The study was published April 26, 2021, in the Proceedings of the National Academy of Sciences.
Childhood undernutrition is a major problem in India; the country accounts for almost one-third of the global prevalence of childhood stunting. Precisely identifying areas with high levels of undernutrition, however, can be difficult because childhood nutrition data—and other key public health data—is typically analyzed at the district level. There are 640 districts in India per the 2011 census, a district can cover hundreds of square miles, and each district has an average rural population of 1.3 million people. Studying childhood nutrition data at this scale can result in oversimplified or misleading analyses that overlook substantial disparities within a district. Moreover, this approach can foster a lack of political accountability for the agencies responsible for crafting and implementing policies and interventions.

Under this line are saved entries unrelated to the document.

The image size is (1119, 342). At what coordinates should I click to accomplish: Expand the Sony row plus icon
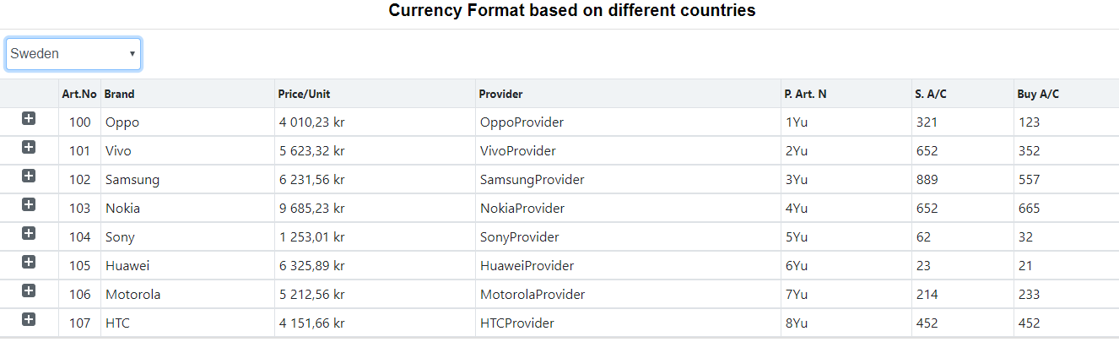coord(29,233)
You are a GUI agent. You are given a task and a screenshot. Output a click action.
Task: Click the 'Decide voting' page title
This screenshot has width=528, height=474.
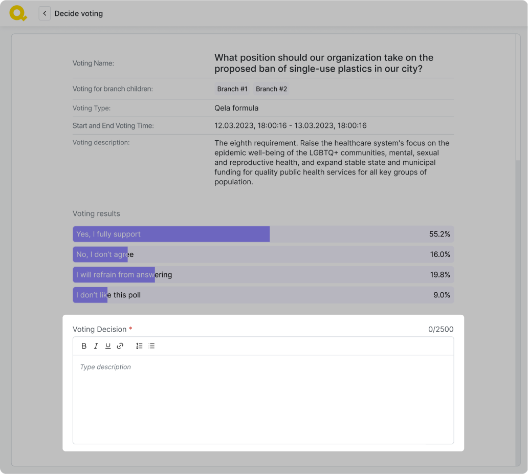[79, 13]
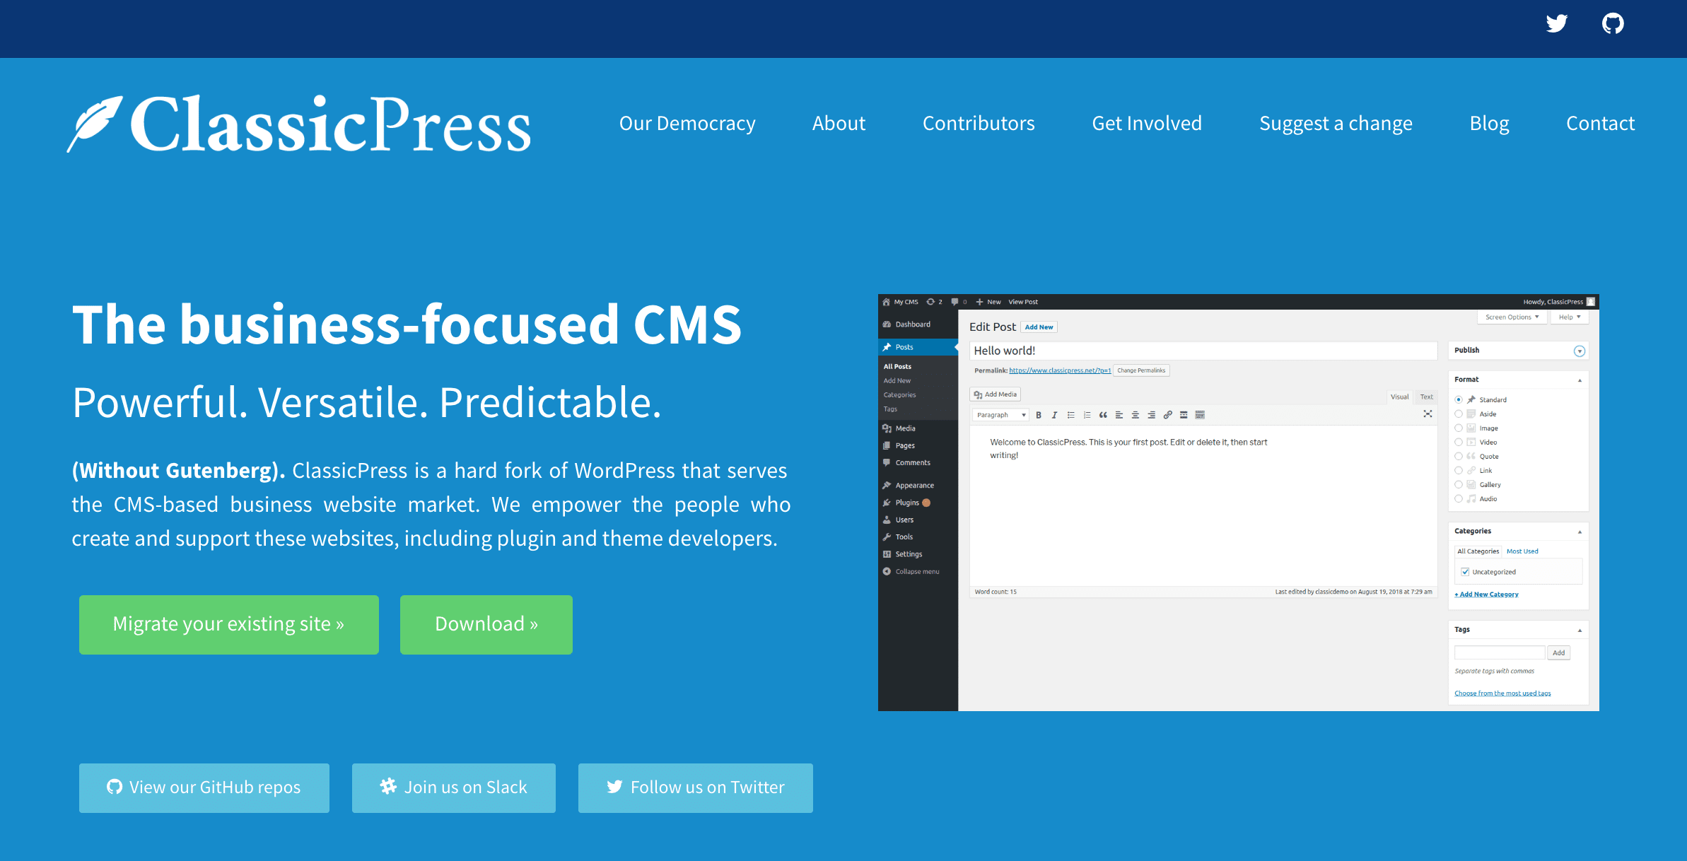Image resolution: width=1687 pixels, height=861 pixels.
Task: Open the Contributors page from the navigation
Action: [x=979, y=123]
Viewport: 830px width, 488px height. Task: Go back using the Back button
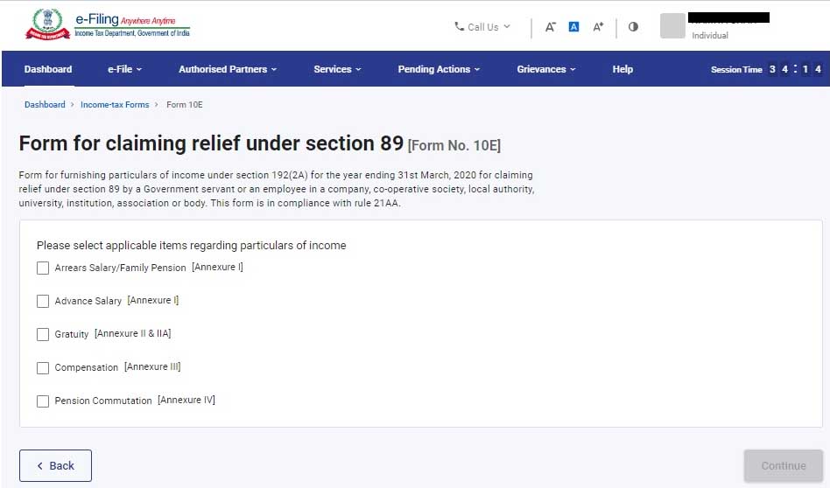click(x=55, y=466)
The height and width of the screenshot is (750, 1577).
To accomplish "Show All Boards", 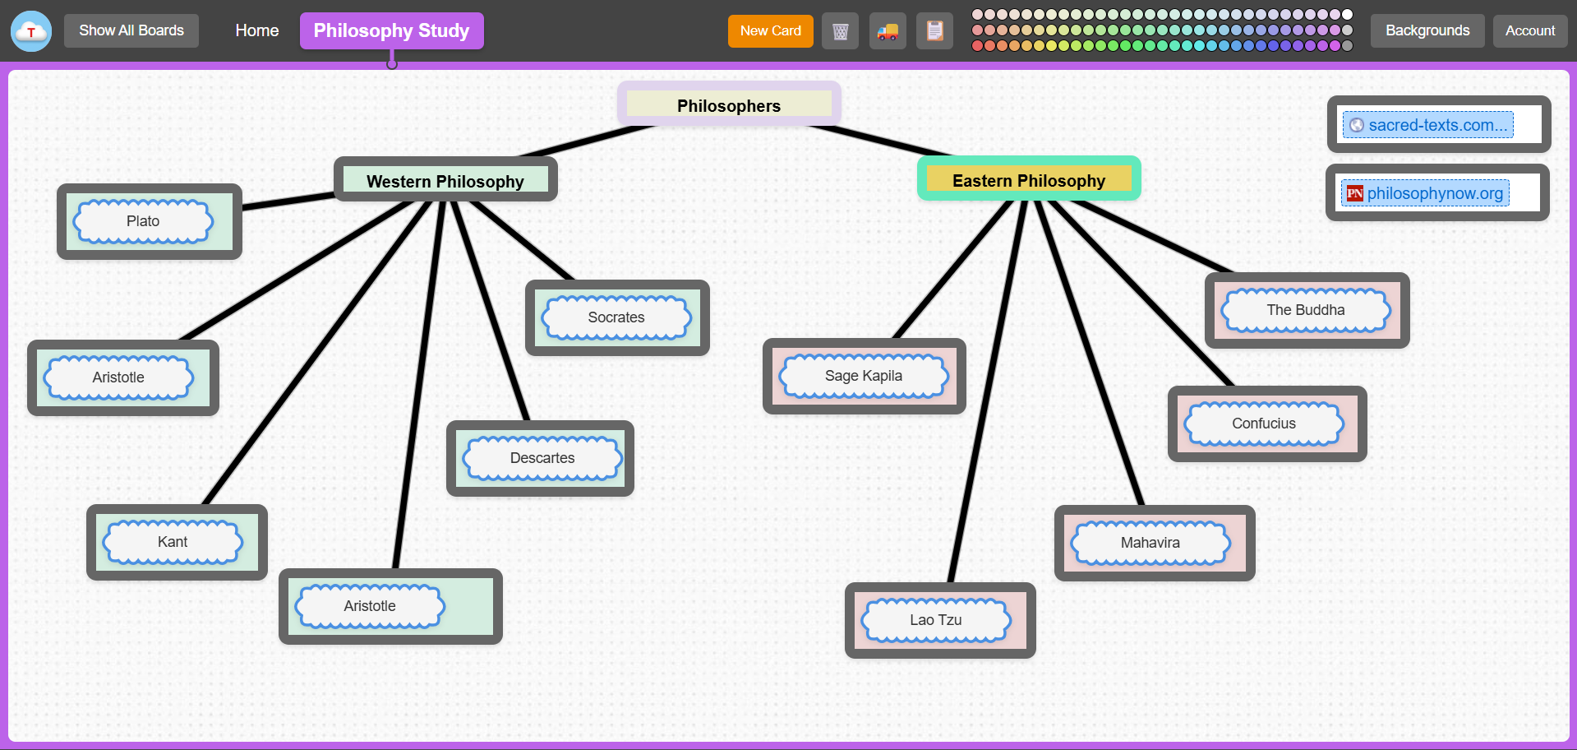I will 131,31.
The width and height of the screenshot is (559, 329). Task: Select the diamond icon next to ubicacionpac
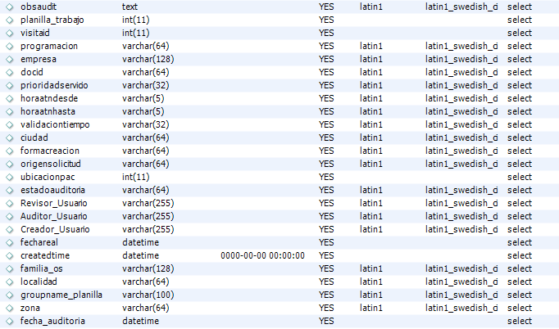coord(10,177)
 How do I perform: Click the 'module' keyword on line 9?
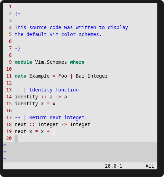23,62
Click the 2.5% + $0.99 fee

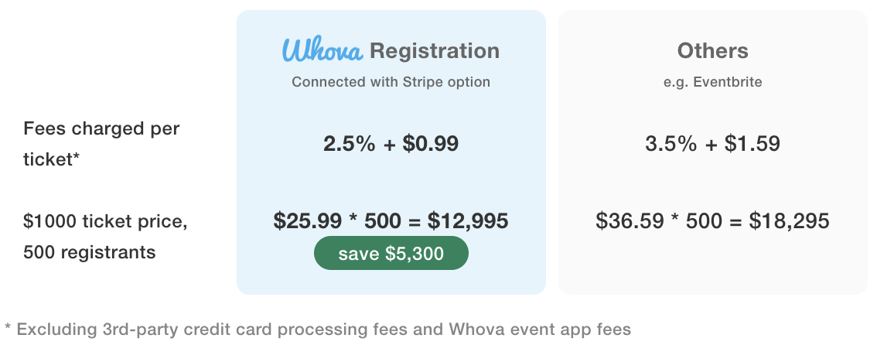tap(391, 144)
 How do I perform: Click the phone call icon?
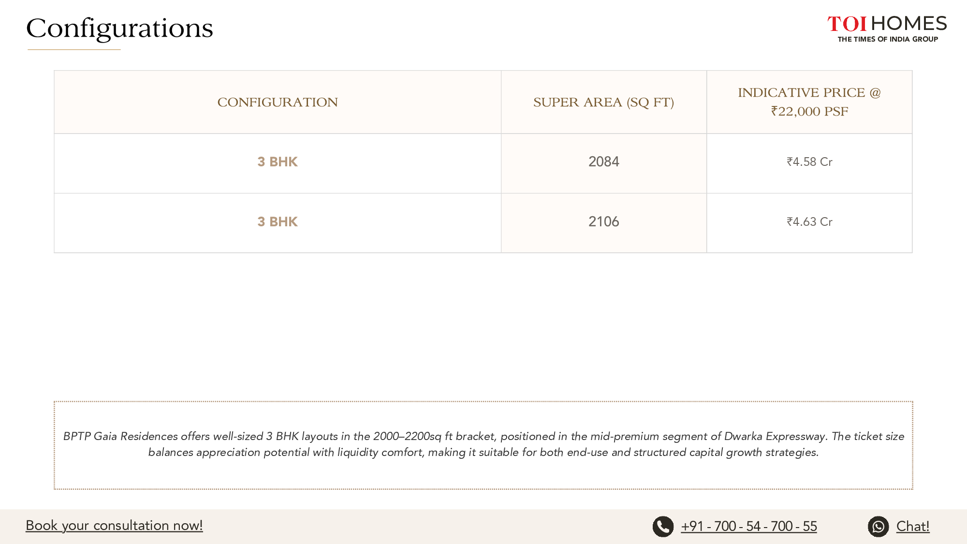[663, 527]
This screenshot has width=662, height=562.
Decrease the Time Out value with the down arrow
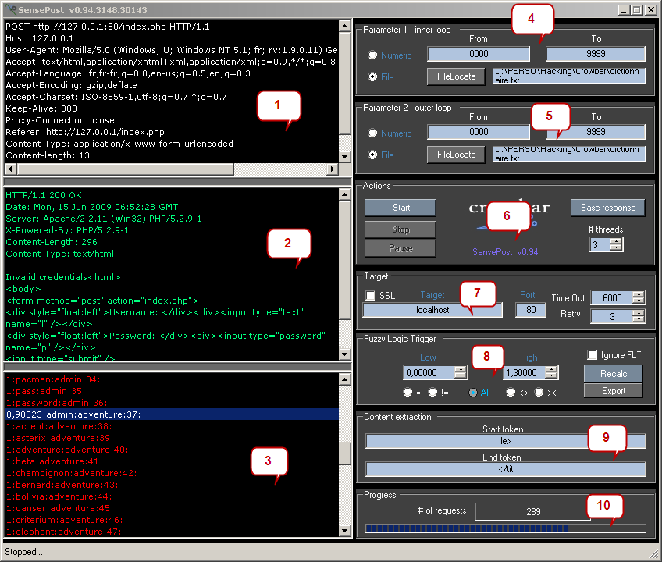[x=639, y=301]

To obtain a more granular understanding of childhood undernutrition, the research team focused on India’s 597,121 inhabited census villages. Villages are the smallest unit of governance in India, and the researchers said that mapping and analyzing nutrition data at the village level could provide a more accurate understanding of childhood health and result in more informed and effective local politics in India.
The team combined data from numerous sources including the 2011 census and the 2016 Indian Demographic and Health Survey, which contained anonymized GPS data on approximately 20,000 “clusters,” or villages or groups of villages. The researchers then created a machine-learning prediction model to extrapolate the available data and estimate the prevalence of key indicators of undernutrition, including stunting, underweight, and wasting, for every village in the country.
The findings showed substantial variations in undernutrition across villages. For instance, the average predicted rate of stunting across all villages was 37.9%. In 691 villages, however, the average predicted rate of stunting was under 5%, while it exceeded 70% in 453 villages. In all districts, the authors noted, they found a mix of villages with high and low burdens of undernutrition.
The authors said the village-level model they created could potentially shift the paradigm of policy discussions in India by enabling policy makers and public health officials to better prioritize villages struggling with a high burden of undernutrition. The authors also created a publicly available dashboard that allows users to explore the village maps and associated data in an interactive manner.
“We focused on India, but this approach can be developed and applied to other countries to predict local health, nutrition and population estimates and better understand disparities,” said first author Rockli Kim, assistant professor at Korea University and a visiting scientist at the Harvard Center for Population and Development Studies.